The three plyometric exercises you are about to learn how to do are the push-up jump, drop jumps, and deep lunge jumps. These exercises are all very different, but extremely effective, ways to improve your vertical.
When improving your vertical you want to move quickly during certain exercises. This is one of those. In a push-up jump you stand straight up and then get into push-up position as fast as you can. From there you do a push-up. Bring your legs under your body in a squat position. And jump as high as you can into the air. Do all of this fluidly and quickly.
A drop-jump is one of only a few plyometric exercises that uses a box that is two feet or higher. Stand on top of the box and step off. When you land try and bend your knees as little as possible when absorbing the impact. When you land stay in the same position for a few seconds, and then step back on to the box and repeat.
If you really want to improve your vertical, then this is the exercise for you. It is called a deep lunge jump. You will be sore next day so make sure you do not do this exercise the day before you have a big game or something like that. All you have to do is get into lunge position and push off with both feet so you jump forward. When you land, land with the same foot forward. Go all the way down the court using that same forward foot. Then come back the other way using a different foot.
These exercises are very easy to pick up on and can help you achieve great results. Just because they are simple to learn does not mean that they will not be tough to perform. Plyometrics are made to make you sore the next morning, but are well worth the results you will get.

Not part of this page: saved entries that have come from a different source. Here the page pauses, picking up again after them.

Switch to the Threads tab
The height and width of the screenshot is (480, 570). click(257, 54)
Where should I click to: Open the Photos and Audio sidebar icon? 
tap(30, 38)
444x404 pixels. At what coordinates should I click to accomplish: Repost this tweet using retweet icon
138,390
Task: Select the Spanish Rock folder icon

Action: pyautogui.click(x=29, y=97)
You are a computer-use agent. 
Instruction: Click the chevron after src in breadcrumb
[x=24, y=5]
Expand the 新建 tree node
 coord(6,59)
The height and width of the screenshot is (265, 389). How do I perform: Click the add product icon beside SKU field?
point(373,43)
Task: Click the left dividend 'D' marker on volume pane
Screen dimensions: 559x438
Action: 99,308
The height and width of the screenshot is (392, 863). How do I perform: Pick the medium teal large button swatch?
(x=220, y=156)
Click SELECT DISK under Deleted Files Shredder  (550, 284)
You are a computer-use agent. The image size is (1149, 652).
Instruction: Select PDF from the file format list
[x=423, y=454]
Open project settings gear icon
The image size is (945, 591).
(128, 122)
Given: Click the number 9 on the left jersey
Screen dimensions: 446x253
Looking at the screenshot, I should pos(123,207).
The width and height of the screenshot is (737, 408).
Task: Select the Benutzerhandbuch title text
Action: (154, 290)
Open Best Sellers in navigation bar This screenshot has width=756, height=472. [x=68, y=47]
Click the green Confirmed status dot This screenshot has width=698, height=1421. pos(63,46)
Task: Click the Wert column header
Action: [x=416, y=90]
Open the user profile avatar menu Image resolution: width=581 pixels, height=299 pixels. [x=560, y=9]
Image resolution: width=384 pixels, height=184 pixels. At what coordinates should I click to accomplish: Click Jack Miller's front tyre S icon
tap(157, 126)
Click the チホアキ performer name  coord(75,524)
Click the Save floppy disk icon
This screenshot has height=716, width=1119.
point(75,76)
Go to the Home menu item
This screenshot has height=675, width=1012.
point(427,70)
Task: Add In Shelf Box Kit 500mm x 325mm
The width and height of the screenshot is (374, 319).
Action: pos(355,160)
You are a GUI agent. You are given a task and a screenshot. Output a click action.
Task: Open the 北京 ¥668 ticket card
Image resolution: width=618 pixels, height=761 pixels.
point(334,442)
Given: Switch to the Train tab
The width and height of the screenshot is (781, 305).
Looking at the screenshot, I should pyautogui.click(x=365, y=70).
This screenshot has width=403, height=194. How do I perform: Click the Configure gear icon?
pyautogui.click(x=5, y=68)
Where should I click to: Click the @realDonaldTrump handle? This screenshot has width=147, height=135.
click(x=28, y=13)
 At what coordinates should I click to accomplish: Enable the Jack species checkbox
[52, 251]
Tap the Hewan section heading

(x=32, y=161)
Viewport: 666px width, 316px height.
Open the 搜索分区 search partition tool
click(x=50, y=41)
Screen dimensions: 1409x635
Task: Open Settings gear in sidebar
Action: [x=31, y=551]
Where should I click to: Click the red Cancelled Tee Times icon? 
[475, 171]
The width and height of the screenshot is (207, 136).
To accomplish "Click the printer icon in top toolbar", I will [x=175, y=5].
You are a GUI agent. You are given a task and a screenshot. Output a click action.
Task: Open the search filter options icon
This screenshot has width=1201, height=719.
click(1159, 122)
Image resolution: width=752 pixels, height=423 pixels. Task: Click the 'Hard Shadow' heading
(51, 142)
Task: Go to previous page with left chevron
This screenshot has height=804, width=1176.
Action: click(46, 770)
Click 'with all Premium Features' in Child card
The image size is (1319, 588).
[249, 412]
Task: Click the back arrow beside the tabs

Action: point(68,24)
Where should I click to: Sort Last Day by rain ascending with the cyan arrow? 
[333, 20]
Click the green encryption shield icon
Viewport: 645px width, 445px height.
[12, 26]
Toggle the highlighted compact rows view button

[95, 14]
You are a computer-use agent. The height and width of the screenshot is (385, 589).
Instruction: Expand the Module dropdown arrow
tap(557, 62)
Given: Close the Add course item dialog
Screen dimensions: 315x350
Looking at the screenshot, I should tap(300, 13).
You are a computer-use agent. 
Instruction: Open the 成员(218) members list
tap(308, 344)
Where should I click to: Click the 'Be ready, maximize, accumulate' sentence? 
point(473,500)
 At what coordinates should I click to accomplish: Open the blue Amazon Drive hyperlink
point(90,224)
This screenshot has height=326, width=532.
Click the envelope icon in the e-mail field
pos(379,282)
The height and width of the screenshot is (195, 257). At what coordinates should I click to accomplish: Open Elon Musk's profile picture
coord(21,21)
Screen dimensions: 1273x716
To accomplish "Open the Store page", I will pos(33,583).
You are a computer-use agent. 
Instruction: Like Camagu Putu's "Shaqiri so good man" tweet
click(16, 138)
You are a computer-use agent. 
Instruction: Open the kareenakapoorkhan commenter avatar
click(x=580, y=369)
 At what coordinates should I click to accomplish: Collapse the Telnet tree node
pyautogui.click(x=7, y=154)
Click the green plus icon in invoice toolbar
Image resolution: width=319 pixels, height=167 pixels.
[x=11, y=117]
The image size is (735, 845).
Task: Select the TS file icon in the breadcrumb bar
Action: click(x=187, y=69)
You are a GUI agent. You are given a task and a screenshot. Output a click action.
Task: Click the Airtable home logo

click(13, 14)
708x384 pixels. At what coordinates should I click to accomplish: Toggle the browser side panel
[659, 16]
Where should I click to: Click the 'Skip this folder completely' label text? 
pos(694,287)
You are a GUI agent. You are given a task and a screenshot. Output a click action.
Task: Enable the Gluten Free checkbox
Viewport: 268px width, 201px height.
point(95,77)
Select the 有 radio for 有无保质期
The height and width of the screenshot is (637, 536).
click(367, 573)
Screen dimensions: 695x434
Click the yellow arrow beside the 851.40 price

The only time you should not feel sore after these exercises is if you have done them before. If you have not done them before and you are not sore the next day then you are either not performing the exercises correctly or you are not doing them enough.
All of these exercises are great for improving your vertical. The fact that they are plyometrics just reinforces the point. Do these plyometric exercises right and you will be jumping higher in no time.